The implications of these requirements will require changes to Ceilometer, specifically:
- It appears that once the data is collected, it goes back into another rabbit queue for their Collector to process. It stores the raw data potentially many times as different metrics. For example there are objects for Cpu, IP, Disk, Bandwidth, etc. I don't know really what that buys us, vs raw + rolled up data. Much of the raw data is then discarded (we need to keep it). To get a single picture of an instance may require many queries (we need Request ID, Instance ID, Host, Tenant ID and time-range)
- Requires new blueprint (started doodling here: http://wiki.openstack.org/RichMeters)
- May affect: https://blueprints.launchpad.net/ceilometer/+spec/synaps-dimensional-decomposition
- The individual metrics are stored separately to provide a common format for all of the rest of the code using the data later. - dhellmann
- There is no double entry accounting. It's the raw event, but not consolidated. The question of polling the HV directly as a second source is still there.
- Requires new blueprint
- The Ceilometer Compute Agent is not hypervisor independent. We need support for XenServer. Additionally we feel this data can all be collected via the existing notifications (and if not, Nova should be fixed to provide the required data). This questions the need for the Compute Agent in the first place.
- The nova auditing events were coming less frequently than the resolution of data we wanted. For a long lived instance, we would only get the create events and then an "exists" an hour later. - dhellmann
- We need to do post-processing on the raw data beyond the initial collection. We need the queue after the initial collection to allow for the "settling time" to allow for multiple workers (otherwise you have a bottleneck or staggered data)
- I'm not sure what "settling time" means here. - dhellmann
- Need support for error notifications and capture full state from all .start/.end messages. As it is today, there could be significant miscounts.
- Requires new blueprint
- I think this came up once before, and I thought we were discarding events for instances with errors. Do you mean that is causing an undercount, or do you mean we aren't actually discarding those events properly? - dhellmann
- Millisecond timing resolution regardless of database.
- Requires new blueprint
- Stop using the nova rpc mechanism which does an ACK immediately regardless of if event was properly handled or not.
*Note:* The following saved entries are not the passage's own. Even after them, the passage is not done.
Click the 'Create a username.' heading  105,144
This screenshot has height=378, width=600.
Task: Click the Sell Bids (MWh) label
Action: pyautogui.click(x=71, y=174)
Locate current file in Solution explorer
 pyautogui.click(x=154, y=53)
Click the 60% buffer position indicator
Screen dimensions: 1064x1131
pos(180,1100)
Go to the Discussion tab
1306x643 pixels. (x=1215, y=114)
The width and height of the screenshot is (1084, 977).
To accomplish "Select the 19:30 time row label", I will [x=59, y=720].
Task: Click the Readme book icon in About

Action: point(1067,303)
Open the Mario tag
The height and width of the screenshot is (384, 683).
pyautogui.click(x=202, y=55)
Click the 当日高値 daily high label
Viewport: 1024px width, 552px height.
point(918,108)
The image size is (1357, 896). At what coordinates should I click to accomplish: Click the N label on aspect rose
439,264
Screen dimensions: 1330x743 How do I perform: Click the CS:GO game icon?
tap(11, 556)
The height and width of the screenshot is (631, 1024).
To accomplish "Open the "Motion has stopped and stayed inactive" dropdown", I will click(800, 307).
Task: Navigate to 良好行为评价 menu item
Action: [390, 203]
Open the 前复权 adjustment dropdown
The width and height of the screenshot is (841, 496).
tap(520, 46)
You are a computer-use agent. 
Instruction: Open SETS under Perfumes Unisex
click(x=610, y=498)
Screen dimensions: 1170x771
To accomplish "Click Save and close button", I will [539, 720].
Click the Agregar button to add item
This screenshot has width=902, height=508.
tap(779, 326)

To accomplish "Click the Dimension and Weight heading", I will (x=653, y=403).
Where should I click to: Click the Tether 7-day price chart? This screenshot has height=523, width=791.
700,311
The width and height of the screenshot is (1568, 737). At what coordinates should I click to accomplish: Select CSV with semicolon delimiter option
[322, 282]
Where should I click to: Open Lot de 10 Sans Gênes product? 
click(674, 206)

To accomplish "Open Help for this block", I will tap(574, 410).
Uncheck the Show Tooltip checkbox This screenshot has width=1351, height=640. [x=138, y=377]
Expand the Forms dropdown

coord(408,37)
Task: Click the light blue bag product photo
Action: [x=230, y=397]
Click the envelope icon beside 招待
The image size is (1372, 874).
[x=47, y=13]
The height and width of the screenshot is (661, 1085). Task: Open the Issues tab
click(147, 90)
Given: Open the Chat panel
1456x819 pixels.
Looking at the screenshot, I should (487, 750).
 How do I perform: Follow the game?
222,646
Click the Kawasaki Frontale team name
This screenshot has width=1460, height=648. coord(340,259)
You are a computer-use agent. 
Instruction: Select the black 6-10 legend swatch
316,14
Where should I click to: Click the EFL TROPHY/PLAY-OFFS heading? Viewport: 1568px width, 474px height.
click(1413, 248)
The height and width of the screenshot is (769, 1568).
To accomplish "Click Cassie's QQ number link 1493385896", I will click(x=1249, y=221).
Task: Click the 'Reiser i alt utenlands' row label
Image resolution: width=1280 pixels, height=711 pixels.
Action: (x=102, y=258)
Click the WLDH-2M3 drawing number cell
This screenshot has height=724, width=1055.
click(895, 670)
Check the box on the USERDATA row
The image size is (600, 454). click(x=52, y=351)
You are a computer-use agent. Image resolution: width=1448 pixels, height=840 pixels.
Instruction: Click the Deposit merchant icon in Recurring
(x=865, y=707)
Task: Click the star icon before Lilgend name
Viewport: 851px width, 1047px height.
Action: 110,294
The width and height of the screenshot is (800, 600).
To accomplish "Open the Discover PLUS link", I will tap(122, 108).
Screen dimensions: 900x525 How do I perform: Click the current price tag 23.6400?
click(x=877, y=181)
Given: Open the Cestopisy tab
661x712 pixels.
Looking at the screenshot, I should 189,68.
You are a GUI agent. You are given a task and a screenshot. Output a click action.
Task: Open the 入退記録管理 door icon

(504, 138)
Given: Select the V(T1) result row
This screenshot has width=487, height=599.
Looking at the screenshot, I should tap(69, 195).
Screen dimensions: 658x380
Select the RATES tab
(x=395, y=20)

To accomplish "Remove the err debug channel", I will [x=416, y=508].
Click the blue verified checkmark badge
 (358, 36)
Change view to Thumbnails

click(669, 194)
- The kombu driver seems to ack after the callback is invoked and returns without an error (https://github.com/openstack/ceilometer/blob/master/ceilometer/openstack/common/rpc/impl_kombu.py#L166) -- dhellmann
- Extend the API to include StackTach-like operations for KPI's, etc.
Other Minor Nits:
- Ceilometer extensively uses the openstack.common library ... I'm not sure what this really buys us. It seems like there is a lot of boiler plate just to work with this. Could be a lot easier.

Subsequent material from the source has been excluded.